Non-compliance is a significant problem among people with serious mental disorders, presenting a challenge for mental health professionals. Prompts such as telephone calls, visits, and a posted referral letter to patients are currently used to encourage patient attendance at clinics and/or compliance with medication. More recently, the use of information and communication technology (ICT)-based prompting methods have increased. Methods include mobile text message (SMS - short message service), e-mail or use of any other electronic device with the stated purpose of encouraging compliance.
To investigate the effects of ICT-based prompting to support treatment compliance in people with serious mental illness compared with standard care.
We searched the Cochrane Schizophrenia Group’s Trials Register (31st May 2011 and 9th July 2012) which is based on regular searches of CINAHL, BIOSIS, AMED, EMBASE, PubMed, MEDLINE, PsycINFO, and registries of clinical trials.

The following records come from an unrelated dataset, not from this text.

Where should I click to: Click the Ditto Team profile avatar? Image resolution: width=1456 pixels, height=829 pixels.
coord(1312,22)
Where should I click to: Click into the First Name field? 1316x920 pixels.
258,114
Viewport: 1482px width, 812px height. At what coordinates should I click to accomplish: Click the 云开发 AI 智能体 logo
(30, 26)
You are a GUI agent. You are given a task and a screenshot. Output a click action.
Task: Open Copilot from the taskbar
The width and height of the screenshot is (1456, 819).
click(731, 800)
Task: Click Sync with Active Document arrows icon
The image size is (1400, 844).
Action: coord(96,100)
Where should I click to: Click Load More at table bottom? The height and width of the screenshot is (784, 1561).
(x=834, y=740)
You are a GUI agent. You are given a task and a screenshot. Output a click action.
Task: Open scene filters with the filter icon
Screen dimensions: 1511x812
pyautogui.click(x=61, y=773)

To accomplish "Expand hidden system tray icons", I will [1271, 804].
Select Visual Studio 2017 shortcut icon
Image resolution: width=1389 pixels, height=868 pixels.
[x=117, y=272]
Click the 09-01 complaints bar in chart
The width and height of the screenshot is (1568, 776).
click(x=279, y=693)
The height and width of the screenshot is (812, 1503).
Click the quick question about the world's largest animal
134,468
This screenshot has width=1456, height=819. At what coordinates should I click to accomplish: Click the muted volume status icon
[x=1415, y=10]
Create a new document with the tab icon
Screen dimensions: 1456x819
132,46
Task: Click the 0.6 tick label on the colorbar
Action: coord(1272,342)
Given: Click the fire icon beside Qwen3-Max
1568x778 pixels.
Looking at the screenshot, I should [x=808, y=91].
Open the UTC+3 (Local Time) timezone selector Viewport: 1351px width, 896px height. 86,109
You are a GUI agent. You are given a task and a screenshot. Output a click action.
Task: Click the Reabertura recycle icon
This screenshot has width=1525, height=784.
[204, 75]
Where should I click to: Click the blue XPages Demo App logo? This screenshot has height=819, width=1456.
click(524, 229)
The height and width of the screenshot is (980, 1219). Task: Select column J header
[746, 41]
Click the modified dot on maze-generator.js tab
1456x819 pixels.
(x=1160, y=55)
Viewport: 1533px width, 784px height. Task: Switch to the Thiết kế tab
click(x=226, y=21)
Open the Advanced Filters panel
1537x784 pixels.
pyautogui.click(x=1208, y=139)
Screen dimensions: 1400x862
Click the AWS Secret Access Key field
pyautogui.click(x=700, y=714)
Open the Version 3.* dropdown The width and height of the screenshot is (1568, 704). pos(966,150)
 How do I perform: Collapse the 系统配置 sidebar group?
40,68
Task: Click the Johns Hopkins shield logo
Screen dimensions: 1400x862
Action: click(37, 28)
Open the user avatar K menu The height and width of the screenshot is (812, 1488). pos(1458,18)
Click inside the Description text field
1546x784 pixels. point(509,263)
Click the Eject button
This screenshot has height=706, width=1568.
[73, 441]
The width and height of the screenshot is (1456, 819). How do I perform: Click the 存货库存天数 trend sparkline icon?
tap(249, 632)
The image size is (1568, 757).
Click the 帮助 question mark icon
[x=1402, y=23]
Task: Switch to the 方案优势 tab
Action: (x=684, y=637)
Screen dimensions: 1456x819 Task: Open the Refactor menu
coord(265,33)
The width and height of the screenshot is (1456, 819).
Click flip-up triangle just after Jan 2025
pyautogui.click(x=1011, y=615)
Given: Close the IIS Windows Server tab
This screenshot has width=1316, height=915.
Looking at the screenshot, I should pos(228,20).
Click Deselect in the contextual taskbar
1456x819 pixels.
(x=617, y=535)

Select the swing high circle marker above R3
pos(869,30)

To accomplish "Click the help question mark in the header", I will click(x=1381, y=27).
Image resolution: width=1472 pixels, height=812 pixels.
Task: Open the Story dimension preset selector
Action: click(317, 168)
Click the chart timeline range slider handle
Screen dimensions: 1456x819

Also, we inspected references of all identified studies for further trials and contacted authors of trials for additional information.
Relevant randomised controlled trials involving adults with serious mental illness, comparing any ICT-based prompt or combination of prompts by automatic or semi-automatic system compared with standard care.
Review authors reliably assessed trial quality and extracted data. We calculated risk ratio (RR) with 95% confidence intervals (CI) using a fixed-effect model. For continuous outcomes, we estimated the mean difference (MD) between groups, again with 95% confidence intervals. A 'Summary of findings' table using GRADE was created, and we assessed included studies for risk of bias.
The search identified 35 references, with 25 studies, but we could only include two studies with a total of 358 participants. The studies had a moderate risk of bias, and therefore risk overestimating any positive effects of ICT-based prompting. Both included studies compared semi-automatised ICT-based prompting intervention with standard care groups in mental health outpatient care. The interventions were SMS-message and an electronic assistant device. One included study reported our primary outcome, compliance.
There was not any clear evidence that ICT-based prompts increase improvement in compliance (stop taking medication within six months n = 320, RR 1.11 CI 0.96 to 1.29, moderate quality evidence). There was some low quality evidence that ICT-based prompts have small effects for: mental state (average change in specific symptom scores within three months n = 251, MD -0.30 CI -0.53 to -0.07; severity of illness within three months n = 251, MD -0.10 CI -0.13 to -0.07 and six months n = 251, MD -0.10 CI -0.13 to -0.07; average change in depressive scores within six months n = 251, RR 0.00 CI -0.28 to 0.28; global symptoms within three months n = 251, MD -0.10 CI -0.38 to -0.07; negative symptoms within three months n = 251, MD -0.10 CI -0.38 to 0.18 and six months n = 251, MD -0.30 CI -0.58 to 0.02, low quality evidence). Level of insight improved more among people receiving ICT-based prompt compared with those in the control group at six months (n = 251, MD -0.10 CI -0.13 to -0.07). ICT-based prompts also increased quality of life (average change in quality of life within six months n = 251, RR 0.50 CI 0.19 to 0.81, moderate quality evidence).
Based on the existing data, there is no evidence that either intervention is less acceptable than the other (n = 347, 2 RCTs, RR 1.46 CI 0.70 to 3.05, low quality evidence). Included studies did not report outcomes of service utilisation, behaviour, costs or adverse events.